→ ACTIVITY: Please quote exactly the opening lines of the data, from the first line to the one where "[icon-revision] (1399, 325)" appears.

→ GIVEN ENTRIES:
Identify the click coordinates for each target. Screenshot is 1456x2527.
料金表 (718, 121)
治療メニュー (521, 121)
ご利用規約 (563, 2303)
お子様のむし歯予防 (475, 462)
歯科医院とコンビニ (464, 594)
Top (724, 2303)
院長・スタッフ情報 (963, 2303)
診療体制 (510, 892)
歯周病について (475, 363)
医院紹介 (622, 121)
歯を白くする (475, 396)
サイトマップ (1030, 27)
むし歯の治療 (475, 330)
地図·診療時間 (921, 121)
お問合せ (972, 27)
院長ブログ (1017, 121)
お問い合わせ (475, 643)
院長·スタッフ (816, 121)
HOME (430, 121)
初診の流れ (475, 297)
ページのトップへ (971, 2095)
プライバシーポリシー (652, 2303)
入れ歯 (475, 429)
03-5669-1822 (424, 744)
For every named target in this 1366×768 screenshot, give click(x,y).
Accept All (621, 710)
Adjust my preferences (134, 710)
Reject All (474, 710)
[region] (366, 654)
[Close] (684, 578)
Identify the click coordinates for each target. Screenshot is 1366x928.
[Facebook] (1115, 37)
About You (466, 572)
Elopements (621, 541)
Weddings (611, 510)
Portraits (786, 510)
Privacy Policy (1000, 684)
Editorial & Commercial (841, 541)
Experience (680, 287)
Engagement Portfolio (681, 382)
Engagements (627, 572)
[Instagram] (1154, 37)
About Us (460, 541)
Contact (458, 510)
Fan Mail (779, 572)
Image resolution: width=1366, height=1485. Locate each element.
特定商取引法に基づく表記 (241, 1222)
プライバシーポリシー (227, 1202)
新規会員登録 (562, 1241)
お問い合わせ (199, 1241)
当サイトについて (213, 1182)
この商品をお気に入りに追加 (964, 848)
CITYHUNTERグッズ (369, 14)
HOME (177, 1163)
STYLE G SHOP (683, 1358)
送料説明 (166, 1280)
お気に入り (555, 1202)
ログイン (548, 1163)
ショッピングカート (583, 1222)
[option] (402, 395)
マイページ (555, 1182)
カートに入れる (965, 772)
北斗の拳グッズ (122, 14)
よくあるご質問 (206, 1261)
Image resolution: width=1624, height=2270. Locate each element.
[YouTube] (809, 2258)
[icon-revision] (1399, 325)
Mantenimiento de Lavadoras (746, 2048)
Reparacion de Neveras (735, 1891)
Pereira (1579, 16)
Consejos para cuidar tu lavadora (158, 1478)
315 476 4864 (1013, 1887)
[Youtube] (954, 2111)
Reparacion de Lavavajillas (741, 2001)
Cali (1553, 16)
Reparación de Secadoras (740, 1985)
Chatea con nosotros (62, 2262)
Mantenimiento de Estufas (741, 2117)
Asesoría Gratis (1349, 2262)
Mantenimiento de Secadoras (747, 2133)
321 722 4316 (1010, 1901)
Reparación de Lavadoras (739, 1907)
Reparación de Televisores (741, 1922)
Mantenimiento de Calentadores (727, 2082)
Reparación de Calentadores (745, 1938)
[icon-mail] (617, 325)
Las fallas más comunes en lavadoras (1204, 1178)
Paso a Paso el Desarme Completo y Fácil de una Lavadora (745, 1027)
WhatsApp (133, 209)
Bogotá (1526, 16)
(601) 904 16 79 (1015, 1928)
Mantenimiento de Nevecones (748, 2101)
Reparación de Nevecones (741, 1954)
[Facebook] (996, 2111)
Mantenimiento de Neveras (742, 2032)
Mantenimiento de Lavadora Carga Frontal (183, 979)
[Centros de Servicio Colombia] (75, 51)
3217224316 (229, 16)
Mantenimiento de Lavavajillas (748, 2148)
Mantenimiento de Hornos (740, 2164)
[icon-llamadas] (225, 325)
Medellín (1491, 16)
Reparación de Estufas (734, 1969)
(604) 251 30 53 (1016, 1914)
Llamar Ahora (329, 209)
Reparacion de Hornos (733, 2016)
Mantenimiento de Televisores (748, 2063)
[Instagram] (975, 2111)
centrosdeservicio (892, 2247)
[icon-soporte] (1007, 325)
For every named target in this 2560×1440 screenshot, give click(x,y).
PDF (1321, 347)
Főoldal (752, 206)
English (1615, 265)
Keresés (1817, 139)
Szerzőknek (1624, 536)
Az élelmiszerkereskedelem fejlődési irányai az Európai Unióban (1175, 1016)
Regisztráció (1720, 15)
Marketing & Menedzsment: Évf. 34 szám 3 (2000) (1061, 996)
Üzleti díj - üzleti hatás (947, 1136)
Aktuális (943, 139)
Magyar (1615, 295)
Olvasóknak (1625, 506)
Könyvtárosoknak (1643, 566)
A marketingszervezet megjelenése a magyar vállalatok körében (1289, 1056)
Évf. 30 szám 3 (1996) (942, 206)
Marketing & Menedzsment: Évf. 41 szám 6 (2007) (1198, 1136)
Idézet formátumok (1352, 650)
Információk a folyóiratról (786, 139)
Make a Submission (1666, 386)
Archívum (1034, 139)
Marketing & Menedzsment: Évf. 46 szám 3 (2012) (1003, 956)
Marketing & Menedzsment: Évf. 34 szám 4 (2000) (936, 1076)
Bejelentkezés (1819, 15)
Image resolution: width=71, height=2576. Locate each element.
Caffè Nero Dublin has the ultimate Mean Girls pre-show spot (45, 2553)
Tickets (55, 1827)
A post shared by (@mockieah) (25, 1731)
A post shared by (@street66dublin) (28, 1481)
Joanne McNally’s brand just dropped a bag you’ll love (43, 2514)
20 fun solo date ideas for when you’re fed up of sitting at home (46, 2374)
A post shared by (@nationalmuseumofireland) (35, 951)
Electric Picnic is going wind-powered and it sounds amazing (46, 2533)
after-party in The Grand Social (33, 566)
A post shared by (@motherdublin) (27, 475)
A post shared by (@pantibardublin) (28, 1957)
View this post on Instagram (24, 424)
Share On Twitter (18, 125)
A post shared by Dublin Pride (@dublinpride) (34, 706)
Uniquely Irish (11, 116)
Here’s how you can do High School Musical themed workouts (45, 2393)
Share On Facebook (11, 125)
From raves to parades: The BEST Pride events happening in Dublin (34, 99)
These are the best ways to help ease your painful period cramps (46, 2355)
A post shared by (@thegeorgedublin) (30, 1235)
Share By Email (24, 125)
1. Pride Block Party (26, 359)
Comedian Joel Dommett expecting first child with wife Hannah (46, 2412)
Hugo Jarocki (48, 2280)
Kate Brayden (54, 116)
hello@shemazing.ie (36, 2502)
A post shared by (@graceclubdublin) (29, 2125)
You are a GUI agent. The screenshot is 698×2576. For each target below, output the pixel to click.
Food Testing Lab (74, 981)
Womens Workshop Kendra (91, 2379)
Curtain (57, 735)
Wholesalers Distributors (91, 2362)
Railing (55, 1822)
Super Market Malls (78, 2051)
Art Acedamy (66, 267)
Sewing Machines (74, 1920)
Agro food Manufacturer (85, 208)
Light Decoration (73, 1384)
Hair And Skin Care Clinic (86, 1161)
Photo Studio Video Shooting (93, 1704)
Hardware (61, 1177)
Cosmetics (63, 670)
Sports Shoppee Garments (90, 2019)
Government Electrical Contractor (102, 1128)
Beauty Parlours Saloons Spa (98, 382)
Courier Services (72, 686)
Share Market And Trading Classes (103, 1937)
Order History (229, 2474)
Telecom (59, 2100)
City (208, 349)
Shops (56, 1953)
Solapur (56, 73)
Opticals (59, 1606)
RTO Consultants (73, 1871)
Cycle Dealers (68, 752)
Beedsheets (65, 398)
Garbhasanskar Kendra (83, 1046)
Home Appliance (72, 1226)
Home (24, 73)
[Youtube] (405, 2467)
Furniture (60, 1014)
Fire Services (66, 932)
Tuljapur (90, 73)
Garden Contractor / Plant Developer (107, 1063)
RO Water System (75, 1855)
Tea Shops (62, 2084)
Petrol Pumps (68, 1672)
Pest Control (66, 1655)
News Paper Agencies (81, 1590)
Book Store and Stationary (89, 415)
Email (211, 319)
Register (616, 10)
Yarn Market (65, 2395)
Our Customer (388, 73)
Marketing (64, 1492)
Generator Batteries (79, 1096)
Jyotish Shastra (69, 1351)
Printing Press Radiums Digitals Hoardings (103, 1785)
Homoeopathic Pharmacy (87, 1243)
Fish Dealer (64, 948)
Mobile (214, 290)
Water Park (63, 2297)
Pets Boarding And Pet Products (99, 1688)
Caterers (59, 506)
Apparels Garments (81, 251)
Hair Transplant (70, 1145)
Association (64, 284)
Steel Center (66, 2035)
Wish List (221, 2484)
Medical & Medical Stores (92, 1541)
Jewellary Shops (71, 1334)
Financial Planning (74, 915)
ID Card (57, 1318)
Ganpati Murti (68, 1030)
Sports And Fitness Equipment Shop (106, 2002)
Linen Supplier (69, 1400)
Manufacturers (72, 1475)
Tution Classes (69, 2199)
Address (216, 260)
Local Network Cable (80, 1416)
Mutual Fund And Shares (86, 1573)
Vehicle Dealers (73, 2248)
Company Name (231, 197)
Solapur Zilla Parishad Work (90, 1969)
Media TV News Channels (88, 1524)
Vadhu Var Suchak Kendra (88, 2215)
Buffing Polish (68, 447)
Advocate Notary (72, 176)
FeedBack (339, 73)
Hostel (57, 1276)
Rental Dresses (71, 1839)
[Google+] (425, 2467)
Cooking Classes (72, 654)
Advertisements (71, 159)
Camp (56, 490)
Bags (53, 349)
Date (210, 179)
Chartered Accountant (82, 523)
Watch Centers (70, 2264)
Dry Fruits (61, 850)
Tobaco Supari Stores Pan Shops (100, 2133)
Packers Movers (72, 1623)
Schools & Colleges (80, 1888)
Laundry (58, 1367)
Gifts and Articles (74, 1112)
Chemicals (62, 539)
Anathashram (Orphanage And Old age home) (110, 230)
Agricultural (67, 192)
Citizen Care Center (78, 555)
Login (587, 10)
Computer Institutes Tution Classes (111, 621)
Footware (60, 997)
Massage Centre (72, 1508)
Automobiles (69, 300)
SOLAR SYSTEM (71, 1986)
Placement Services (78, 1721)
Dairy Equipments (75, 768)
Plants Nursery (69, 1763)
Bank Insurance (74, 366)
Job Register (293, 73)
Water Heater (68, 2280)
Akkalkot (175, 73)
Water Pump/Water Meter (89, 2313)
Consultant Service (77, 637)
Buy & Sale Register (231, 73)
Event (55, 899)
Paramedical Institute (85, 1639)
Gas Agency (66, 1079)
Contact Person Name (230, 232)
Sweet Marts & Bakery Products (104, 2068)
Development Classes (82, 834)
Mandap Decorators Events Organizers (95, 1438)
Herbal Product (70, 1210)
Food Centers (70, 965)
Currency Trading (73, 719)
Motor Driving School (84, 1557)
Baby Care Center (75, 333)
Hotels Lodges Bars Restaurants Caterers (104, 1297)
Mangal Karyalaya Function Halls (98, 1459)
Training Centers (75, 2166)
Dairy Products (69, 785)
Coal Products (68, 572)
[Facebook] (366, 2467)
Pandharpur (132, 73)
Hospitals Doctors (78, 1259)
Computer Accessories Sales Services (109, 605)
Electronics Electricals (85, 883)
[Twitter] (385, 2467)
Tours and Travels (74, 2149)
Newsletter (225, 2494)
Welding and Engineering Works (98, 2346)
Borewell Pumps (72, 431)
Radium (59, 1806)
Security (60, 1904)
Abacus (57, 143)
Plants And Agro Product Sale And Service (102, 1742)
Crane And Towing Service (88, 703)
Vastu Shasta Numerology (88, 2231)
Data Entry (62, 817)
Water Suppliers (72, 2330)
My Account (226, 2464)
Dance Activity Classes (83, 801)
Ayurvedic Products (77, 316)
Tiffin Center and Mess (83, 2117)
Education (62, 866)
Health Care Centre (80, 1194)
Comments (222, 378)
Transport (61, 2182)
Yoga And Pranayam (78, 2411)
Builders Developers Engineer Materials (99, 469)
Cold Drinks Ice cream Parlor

→ WORKED SOLUTION:
Identify the click coordinates for each target. Screenshot is 1456x2527.
料金表 (718, 121)
治療メニュー (521, 121)
ご利用規約 (563, 2303)
お子様のむし歯予防 (475, 462)
歯科医院とコンビニ (464, 594)
Top (724, 2303)
院長・スタッフ情報 (963, 2303)
診療体制 (510, 892)
歯周病について (475, 363)
医院紹介 (622, 121)
歯を白くする (475, 396)
サイトマップ (1030, 27)
むし歯の治療 (475, 330)
地図·診療時間 (921, 121)
お問合せ (972, 27)
院長ブログ (1017, 121)
お問い合わせ (475, 643)
院長·スタッフ (816, 121)
HOME (430, 121)
初診の流れ (475, 297)
ページのトップへ (971, 2095)
プライバシーポリシー (652, 2303)
入れ歯 (475, 429)
03-5669-1822 (424, 744)
For every named target in this 1366×768 screenshot, give click(x,y).
Accept All (621, 710)
Adjust my preferences (134, 710)
Reject All (474, 710)
[region] (366, 654)
[Close] (684, 578)
Identify the click coordinates for each target. Screenshot is 1366x928.
[Facebook] (1115, 37)
About You (466, 572)
Elopements (621, 541)
Weddings (611, 510)
Portraits (786, 510)
Privacy Policy (1000, 684)
Editorial & Commercial (841, 541)
Experience (680, 287)
Engagement Portfolio (681, 382)
Engagements (627, 572)
[Instagram] (1154, 37)
About Us (460, 541)
Contact (458, 510)
Fan Mail (779, 572)
Image resolution: width=1366, height=1485. Locate each element.
特定商取引法に基づく表記 (241, 1222)
プライバシーポリシー (227, 1202)
新規会員登録 (562, 1241)
お問い合わせ (199, 1241)
当サイトについて (213, 1182)
この商品をお気に入りに追加 (964, 848)
CITYHUNTERグッズ (369, 14)
HOME (177, 1163)
STYLE G SHOP (683, 1358)
送料説明 (166, 1280)
お気に入り (555, 1202)
ログイン (548, 1163)
ショッピングカート (583, 1222)
[option] (402, 395)
マイページ (555, 1182)
カートに入れる (965, 772)
北斗の拳グッズ (122, 14)
よくあるご質問 (206, 1261)
Image resolution: width=1624, height=2270. Locate each element.
[YouTube] (809, 2258)
[icon-revision] (1399, 325)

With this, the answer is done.